On Monday, October 15, 1990, several newspapers across America ran a single-panel Far Side comic with the caption “Hopeful parents,” in which a young boy sits on the living room floor playing video games while his encouraging yet delusional mother and father watch in the corner. In their conjoined thought-bubbled thoughts, the parents envision a future that’s full of enticing job offerings, such as “Nintendo expert needed/ $50,000 salary + bonus,” “If you have 50,000 hours or more of video game experience, we need you!” and “Super Mario Bros. Expert/ $95,000 yr./ Four-day work week + Ferrari.”
The panel was funny because the idea was ridiculous. While it’s true that competitive gaming has existed on some level ever since the first Pac–Man and Frogger cabinets began filling arcades across America—as documented in the wonderful film The King of Kong: A Fistful of Quarters—back then no one was thinking about handing out lucrative salaries or luxury cars to some kid with a knack for what amounted to manipulating a bunch of rudimentary pixels on a screen with a joystick. Most people considered video games a slightly amusing waste of time, but not much more than that—saving the princess without losing a life was a skill best kept off the resume.
What Far Side creator Gary Larson and others might not have seen coming, however, was the burgeoning of so-called electronic sports, where professionals from Brazil to South Korea travel around the world competing in tournaments of games like StarCraft II, League of Legends, and Call of Duty for large quantities of both cash and adoration. Today’s top players post sponsored tweets, upload tutorials on YouTube, fend off the occasional groupie or two, and form partnerships with live-streaming sites such as Twitch, which claim to receive 35 million unique viewers per month. Indeed, in a time when video games hold a certain level of cultural clout and the global video game industry reportedly earned a revenue of $63 billion in 2012 with an anticipated income of $78 billion in 2017, the question is no longer whether a young boy practicing on his living room floor can one day play for serious money.

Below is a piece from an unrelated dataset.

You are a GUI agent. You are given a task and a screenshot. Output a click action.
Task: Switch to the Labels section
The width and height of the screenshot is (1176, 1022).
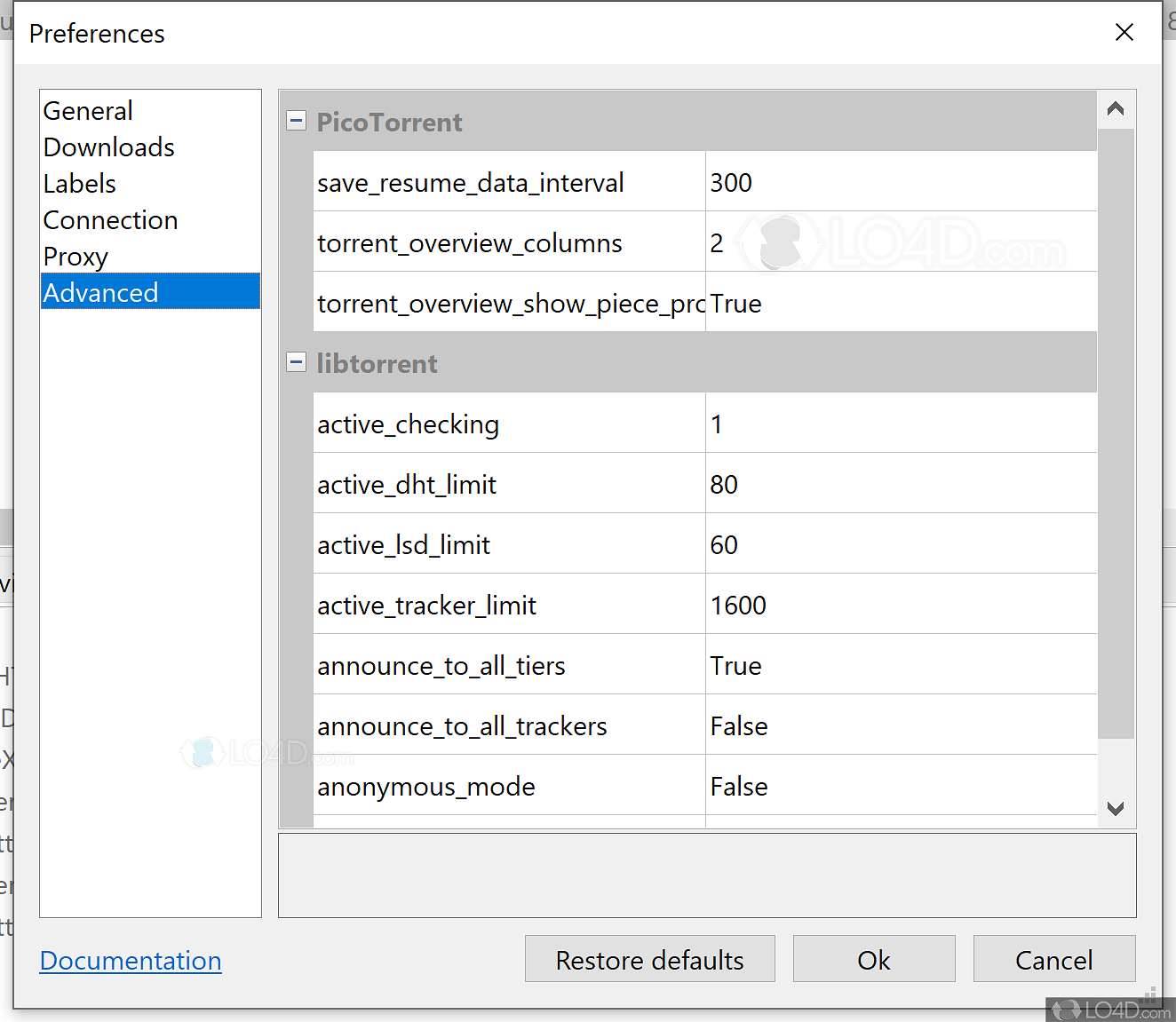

No, for those at the forefront of eSports, the question now is—not if—when will they catch up to leagues like the NBA? And when will their most prominent players be as famous, rich, and celebrated as Kobe, LeBron, or even Jordan?
“At first my parents didn’t support me because they thought it was a waste of time. But when I started bringing in money, they believed me and have been supporting me ever since.”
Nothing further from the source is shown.